5. Reach out to the people who know you best
This includes your unwavering fans, customers who happen to be your friends, family and business contacts. The point of this strategy is to get the occasional quality review, rather then to obtain a quantity of positive reviews. Remember, you don’t want to create a sudden influx of carefully worded, positive reviews that may trigger the review filter.
6. Share your positive Yelp reviews on Facebook
To share your review on Facebook, click on Send to a Friend.
This will bring up a pop-up window that will give you the options to either share the review on Facebook or via email.
Write a descriptive message that will catch the eye of your Facebook followers, and post.
(You can always print the review and display it in store, if you’re more old school.)
7. Positive Reinforcement
People like to be acknowledged. (Writing a review can be hard work!) Respond with an owner’s comment, when you feel it’s appropriate. Yelp allows you to respond privately to your reviewers, so take advantage!
Another way to acknowledge those who left positive reviews is by logging onto Yelp through your own personal account and checking these reviews as useful, funny, or cool.
It’s the little things that encourage your existing customers to remember you and recommend you to their friends/potential-reviewers-of-your-business.
8. Keep your employees informed
Do remember to share any news and developments with your staff. Let them know of both positive and negative customer reviews, so they can either feel good about the service provided or learn where improvements should be made. If you create an offer, your staff should know about it. An informed employee leaves a positive impression, which can lead to a positive review.

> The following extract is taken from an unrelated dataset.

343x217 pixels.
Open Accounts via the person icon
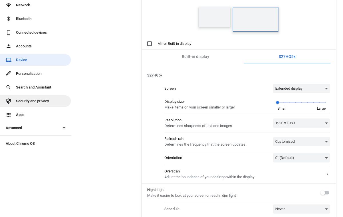[9, 46]
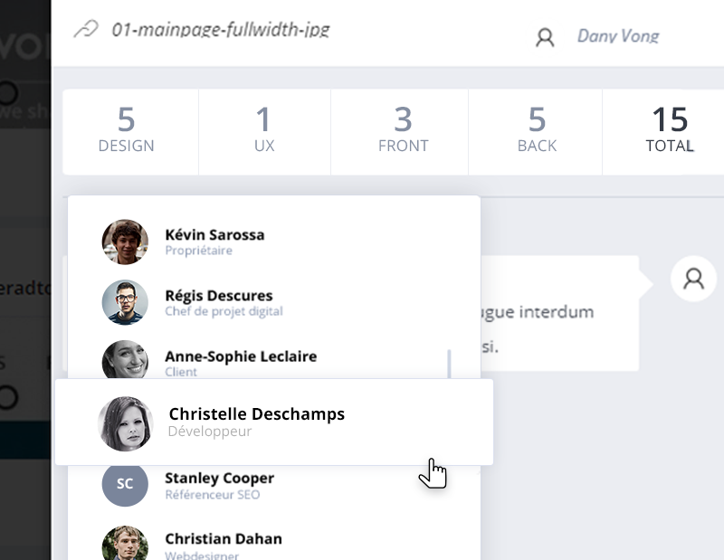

9. Don’t try to game the system
Don’t offer rewards for a review.
Don’t buy reviews. (Yelp will publicly shame you, if you’re caught.)
Don’t ask customers to post a review that you’ve written.
Don’t ask your friends/customers to post the same review on multiple sites.
Don’t create review stations in your store. (Your business listing may be flagged if a large number are submitted from the same Internet Proctocol (IP) address.)
Some tips on how to escape the review filter
Yelp’s review filter is not perfect. It does hide legitimate reviews. Often times, it is because the reviewer is new to Yelp, and so there isn’t the same level of trust as with someone who uses Yelp on a regular basis. But filtered reviews can become public, if that new reviewer continues to actively participate in Yelp. Some of the things you can do to help include –
- Friending your customers through your personal Yelp account
- Sending them a Yelp compliment
- Checking their review as useful, funny, or cool
- Sending the reviewer a private Yelp message encouraging them to fill out his/her person profile and review other businesses. (You can position this as you wanting to share some ideas on how to help them get the most out of Yelp.)
10. Stick to the plan
Schedule a time over periodic intervals to go back through the previous steps. Have you changed your hours or added a new service? Update your listing. Did someone just post a really cool write-up on Yelp? Share it with your customers (and staff).
When you’re already providing a quality experience for your customers, all you need to do to get them to leave a fantastic and honest review of your business is to give them the occasional nudge.